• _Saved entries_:
###

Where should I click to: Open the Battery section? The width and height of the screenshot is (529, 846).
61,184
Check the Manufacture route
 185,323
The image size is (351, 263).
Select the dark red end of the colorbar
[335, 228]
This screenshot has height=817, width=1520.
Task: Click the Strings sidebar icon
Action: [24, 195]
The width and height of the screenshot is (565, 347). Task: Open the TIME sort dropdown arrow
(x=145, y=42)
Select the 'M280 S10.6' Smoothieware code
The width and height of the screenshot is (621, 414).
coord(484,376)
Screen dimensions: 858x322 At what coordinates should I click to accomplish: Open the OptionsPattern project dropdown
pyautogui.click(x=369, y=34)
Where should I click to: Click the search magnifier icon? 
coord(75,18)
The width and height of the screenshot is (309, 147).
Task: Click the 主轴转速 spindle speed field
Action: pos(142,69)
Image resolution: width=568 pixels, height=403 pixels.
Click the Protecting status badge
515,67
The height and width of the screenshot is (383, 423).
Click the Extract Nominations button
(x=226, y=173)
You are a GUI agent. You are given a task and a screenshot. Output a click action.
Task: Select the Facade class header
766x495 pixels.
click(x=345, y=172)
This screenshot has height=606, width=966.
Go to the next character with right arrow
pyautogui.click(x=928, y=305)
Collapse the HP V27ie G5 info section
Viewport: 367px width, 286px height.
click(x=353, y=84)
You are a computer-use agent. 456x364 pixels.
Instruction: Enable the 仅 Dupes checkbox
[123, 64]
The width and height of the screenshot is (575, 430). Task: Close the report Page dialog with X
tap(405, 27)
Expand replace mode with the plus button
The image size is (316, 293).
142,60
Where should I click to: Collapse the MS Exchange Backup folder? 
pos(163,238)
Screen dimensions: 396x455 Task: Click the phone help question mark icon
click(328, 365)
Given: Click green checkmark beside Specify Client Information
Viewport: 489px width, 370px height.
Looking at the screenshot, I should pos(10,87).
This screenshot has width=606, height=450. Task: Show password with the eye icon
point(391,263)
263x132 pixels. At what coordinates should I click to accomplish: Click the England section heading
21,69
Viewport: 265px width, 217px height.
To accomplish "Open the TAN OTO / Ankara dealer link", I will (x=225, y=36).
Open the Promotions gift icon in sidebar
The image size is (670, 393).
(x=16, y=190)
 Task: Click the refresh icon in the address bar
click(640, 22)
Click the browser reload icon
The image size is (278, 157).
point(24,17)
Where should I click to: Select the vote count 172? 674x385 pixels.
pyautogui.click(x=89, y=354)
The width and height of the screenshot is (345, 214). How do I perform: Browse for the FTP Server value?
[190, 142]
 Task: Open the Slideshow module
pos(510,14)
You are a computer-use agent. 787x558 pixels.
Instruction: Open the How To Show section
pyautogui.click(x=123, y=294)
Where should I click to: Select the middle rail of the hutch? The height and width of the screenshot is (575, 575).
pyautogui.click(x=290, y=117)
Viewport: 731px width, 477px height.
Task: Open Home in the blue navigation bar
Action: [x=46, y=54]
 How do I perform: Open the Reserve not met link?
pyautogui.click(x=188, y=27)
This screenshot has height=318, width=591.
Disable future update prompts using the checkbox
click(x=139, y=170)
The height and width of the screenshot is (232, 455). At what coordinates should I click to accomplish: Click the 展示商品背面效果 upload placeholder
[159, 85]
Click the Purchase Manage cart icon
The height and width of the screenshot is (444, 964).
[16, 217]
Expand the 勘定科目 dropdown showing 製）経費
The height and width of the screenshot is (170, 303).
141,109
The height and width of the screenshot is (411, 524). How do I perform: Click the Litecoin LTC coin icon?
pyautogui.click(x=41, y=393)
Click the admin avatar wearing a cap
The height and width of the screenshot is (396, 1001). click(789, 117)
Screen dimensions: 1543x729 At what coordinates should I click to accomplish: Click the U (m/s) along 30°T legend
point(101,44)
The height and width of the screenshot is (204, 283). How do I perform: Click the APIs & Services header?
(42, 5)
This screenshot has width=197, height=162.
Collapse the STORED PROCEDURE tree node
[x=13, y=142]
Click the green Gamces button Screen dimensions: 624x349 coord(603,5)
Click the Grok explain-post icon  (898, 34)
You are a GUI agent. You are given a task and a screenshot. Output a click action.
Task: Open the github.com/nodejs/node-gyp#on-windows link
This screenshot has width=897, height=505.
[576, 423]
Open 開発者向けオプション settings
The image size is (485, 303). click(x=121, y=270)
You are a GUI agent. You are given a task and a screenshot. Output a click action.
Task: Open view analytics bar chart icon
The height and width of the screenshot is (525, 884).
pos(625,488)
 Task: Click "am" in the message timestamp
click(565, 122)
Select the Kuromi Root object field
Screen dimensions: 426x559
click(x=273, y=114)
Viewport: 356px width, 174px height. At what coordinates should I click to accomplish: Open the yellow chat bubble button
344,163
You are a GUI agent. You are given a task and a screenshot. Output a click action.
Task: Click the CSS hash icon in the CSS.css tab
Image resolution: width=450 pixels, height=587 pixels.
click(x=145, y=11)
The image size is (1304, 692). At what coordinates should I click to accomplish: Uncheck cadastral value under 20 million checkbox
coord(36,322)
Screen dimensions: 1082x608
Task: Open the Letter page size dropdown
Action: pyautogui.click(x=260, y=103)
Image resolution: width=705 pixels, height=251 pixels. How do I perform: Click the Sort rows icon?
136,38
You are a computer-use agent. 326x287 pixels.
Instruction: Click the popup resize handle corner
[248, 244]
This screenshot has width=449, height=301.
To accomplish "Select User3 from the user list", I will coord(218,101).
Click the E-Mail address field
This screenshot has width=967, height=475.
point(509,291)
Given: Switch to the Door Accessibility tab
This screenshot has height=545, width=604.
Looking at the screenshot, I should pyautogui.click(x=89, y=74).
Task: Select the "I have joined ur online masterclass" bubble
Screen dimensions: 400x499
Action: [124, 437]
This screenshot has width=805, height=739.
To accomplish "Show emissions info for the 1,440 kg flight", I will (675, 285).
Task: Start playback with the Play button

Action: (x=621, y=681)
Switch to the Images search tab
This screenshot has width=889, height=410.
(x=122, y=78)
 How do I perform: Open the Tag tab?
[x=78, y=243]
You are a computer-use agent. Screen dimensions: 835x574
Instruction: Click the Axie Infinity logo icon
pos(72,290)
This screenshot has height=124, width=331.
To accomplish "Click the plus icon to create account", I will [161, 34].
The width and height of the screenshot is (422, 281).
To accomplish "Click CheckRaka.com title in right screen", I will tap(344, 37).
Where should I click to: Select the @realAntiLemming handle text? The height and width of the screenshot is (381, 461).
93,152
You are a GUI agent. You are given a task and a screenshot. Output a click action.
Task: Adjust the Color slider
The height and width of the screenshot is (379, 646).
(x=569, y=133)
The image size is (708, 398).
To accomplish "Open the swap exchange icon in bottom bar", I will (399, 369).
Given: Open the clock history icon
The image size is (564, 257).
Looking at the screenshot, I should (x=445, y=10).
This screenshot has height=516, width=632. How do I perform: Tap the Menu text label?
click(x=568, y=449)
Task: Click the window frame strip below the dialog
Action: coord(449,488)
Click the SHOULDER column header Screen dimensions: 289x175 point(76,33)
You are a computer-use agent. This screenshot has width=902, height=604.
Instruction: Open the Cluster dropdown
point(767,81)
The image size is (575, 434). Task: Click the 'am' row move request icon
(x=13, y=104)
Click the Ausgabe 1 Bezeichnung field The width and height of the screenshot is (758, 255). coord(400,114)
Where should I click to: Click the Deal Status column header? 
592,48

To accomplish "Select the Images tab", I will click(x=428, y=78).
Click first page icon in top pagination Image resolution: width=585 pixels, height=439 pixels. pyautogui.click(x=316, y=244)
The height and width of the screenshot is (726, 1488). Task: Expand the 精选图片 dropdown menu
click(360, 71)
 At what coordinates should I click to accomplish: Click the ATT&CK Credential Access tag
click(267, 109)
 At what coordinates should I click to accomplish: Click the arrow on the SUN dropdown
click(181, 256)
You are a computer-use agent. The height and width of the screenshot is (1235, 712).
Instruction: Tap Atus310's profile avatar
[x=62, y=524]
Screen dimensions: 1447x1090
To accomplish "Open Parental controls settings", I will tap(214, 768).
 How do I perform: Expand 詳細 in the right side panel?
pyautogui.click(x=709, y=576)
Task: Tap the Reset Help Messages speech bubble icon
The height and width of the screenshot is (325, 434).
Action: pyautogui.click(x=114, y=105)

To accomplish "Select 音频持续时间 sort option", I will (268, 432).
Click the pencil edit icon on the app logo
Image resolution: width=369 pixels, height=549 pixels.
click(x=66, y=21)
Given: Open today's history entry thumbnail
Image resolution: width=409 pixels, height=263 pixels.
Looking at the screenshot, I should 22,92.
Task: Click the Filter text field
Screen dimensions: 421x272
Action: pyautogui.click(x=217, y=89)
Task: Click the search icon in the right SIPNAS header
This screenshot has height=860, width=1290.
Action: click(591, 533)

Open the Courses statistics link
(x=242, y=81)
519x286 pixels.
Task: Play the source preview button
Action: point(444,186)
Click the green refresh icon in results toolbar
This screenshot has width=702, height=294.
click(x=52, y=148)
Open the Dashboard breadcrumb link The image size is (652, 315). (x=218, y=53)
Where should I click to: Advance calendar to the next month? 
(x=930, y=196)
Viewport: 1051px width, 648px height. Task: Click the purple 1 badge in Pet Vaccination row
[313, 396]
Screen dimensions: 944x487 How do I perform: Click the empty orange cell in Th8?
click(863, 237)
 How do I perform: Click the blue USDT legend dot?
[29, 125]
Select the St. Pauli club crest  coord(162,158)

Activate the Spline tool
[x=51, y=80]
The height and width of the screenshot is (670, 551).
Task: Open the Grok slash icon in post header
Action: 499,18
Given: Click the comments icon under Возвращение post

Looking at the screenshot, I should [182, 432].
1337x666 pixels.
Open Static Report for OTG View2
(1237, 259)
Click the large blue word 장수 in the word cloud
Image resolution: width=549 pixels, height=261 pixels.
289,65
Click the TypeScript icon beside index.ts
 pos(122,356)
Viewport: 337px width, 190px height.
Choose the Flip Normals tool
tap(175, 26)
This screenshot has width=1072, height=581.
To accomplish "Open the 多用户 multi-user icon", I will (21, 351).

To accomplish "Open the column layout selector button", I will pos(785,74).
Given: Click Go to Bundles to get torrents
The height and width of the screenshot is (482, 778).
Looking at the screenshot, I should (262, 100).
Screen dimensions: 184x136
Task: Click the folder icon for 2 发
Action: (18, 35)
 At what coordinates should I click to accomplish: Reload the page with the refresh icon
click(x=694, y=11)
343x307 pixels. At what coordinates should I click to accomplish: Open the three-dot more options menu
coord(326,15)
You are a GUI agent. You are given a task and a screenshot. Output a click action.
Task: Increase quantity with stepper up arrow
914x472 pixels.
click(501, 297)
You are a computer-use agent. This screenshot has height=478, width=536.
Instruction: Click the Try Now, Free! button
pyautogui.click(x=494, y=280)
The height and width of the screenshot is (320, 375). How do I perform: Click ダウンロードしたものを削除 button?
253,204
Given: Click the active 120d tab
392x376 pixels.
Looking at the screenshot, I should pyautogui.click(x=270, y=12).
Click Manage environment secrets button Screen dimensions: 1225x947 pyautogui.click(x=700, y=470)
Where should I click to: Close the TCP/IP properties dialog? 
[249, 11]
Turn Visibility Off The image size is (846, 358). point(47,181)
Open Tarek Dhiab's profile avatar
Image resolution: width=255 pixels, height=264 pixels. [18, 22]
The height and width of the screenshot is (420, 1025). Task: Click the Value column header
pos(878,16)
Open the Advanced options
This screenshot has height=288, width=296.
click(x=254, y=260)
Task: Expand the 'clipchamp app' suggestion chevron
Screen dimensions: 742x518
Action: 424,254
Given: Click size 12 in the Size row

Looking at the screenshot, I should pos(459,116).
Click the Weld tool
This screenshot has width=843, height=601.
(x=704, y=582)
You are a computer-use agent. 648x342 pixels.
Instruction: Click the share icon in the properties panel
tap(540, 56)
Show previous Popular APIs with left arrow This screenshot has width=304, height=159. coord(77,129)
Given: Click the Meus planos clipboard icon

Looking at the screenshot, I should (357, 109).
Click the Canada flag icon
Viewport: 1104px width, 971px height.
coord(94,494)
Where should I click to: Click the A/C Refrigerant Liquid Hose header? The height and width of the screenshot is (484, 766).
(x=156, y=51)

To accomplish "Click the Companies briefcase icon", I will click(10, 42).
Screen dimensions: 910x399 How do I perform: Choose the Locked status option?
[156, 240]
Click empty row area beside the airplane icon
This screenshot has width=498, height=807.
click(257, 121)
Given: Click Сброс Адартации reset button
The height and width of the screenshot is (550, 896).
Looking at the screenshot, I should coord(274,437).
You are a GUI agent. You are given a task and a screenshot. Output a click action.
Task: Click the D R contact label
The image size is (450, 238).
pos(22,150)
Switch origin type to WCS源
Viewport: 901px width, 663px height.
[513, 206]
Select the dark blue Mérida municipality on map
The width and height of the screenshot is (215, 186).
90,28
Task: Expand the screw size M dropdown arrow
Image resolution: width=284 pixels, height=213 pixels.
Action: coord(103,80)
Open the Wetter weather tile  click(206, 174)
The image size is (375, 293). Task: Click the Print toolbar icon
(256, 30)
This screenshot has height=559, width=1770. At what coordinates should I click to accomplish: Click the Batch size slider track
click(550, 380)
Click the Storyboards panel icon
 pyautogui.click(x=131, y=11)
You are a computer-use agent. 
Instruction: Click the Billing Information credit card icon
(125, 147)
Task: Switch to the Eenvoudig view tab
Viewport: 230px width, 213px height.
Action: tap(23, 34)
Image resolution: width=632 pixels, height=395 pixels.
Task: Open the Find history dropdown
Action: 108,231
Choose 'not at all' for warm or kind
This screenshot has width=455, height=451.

###

• _Exercise description_:
Only the lines above starting at the one containing "Screen dimensions: 1543x729" and ending at the one containing "You are a computer-use agent. 326x287 pixels.", both included, are to be returned, exactly as they read.

• _Expected answer_:
Screen dimensions: 1543x729 At what coordinates should I click to accomplish: Click the U (m/s) along 30°T legend
point(101,44)
The height and width of the screenshot is (204, 283). How do I perform: Click the APIs & Services header?
(42, 5)
This screenshot has width=197, height=162.
Collapse the STORED PROCEDURE tree node
[x=13, y=142]
Click the green Gamces button Screen dimensions: 624x349 coord(603,5)
Click the Grok explain-post icon  (898, 34)
You are a GUI agent. You are given a task and a screenshot. Output a click action.
Task: Open the github.com/nodejs/node-gyp#on-windows link
This screenshot has width=897, height=505.
[576, 423]
Open 開発者向けオプション settings
The image size is (485, 303). click(x=121, y=270)
You are a GUI agent. You are given a task and a screenshot. Output a click action.
Task: Open view analytics bar chart icon
The height and width of the screenshot is (525, 884).
pos(625,488)
 Task: Click "am" in the message timestamp
click(565, 122)
Select the Kuromi Root object field
Screen dimensions: 426x559
click(x=273, y=114)
Viewport: 356px width, 174px height. At what coordinates should I click to accomplish: Open the yellow chat bubble button
344,163
You are a GUI agent. You are given a task and a screenshot. Output a click action.
Task: Click the CSS hash icon in the CSS.css tab
Image resolution: width=450 pixels, height=587 pixels.
click(x=145, y=11)
The image size is (1304, 692). At what coordinates should I click to accomplish: Uncheck cadastral value under 20 million checkbox
coord(36,322)
Screen dimensions: 1082x608
Task: Open the Letter page size dropdown
Action: pyautogui.click(x=260, y=103)
Image resolution: width=705 pixels, height=251 pixels. How do I perform: Click the Sort rows icon?
136,38
You are a computer-use agent. 326x287 pixels.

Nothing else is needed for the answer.